Os dois grandes oceanos que ladeiam o continente (o Pacífico e o Atlântico) estão se aquecendo e acidificando por causa do dióxido de carbono, ao mesmo tempo em que o nível do mar também está subindo.
Infelizmente, espera-se um agravamento dos impactos na região, à medida que a atmosfera e o oceano continuam a mudar rapidamente. O fornecimento de alimentos e água será alterado. As vilas e cidades, bem como a infraestrutura necessária para apoiá-las, estarão expostas a riscos crescentes.
A saúde e o bem-estar das pessoas serão afetados negativamente, assim como os ecossistemas naturais. As condições de seca provavelmente se intensificarão na Amazônia, nordeste do Brasil, América Central, Caribe e partes do México, enquanto os efeitos dos furacões podem aumentar na América Central e no Caribe. As mudanças climáticas ameaçam sistemas vitais da região, como as geleiras dos Andes, os recifes de corais da América Central ou a floresta amazônica, cuja situação está próxima de ser crítica e corre o risco de apresentar danos irreversíveis.
Além dos impactos da pandemia de COVID-19, 175 desastres ocorreram na região da América Latina e Caribe durante o período 2020-2022, segundo dados do Escritório das Nações Unidas para Redução do Risco de Desastres (UNDRR). Destes, 88% foram devidos a causas meteorológicas, climatológicas ou hidrológicas. Esses perigos foram responsáveis por 40% das mortes registradas em desastres e 71% das perdas econômicas.

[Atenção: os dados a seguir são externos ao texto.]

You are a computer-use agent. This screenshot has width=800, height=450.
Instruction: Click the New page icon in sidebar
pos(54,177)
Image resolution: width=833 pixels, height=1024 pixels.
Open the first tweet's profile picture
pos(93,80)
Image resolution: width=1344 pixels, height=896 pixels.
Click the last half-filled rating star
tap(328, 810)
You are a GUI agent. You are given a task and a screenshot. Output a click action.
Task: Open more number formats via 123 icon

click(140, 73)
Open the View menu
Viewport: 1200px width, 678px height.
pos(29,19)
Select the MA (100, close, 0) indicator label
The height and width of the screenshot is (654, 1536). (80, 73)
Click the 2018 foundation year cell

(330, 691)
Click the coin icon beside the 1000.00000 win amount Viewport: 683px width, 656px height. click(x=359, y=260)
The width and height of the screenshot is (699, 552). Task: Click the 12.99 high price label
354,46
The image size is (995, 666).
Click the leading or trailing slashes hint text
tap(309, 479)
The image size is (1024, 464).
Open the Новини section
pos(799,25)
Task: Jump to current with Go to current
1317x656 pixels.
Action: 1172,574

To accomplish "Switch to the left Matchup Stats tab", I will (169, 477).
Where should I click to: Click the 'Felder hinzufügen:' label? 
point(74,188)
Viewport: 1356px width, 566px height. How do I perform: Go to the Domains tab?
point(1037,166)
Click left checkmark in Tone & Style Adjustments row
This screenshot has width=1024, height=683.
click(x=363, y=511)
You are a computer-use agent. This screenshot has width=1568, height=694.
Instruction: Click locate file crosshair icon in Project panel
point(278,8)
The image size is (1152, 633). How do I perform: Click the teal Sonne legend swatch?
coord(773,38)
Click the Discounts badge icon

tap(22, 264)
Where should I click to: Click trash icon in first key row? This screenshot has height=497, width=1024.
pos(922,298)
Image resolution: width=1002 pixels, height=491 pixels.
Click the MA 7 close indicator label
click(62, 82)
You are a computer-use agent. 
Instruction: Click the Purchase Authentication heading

Serviços climáticos, sistemas de alerta precoce de ponta a ponta e investimentos sustentáveis são necessários para reduzir os efeitos adversos dos desastres relacionados ao clima, apoiar as decisões de gestão de recursos e melhorar os resultados, mas ainda não foram implantados adequadamente na América Latina e região do Caribe.
É de vital importância fortalecer a cadeia de valor dos serviços climáticos em todos os seus elos, incluindo sistemas de observação, dados e sua gestão, melhoria das previsões, fortalecimento dos serviços meteorológicos, cenários climáticos, projeções e sistemas de informação climática.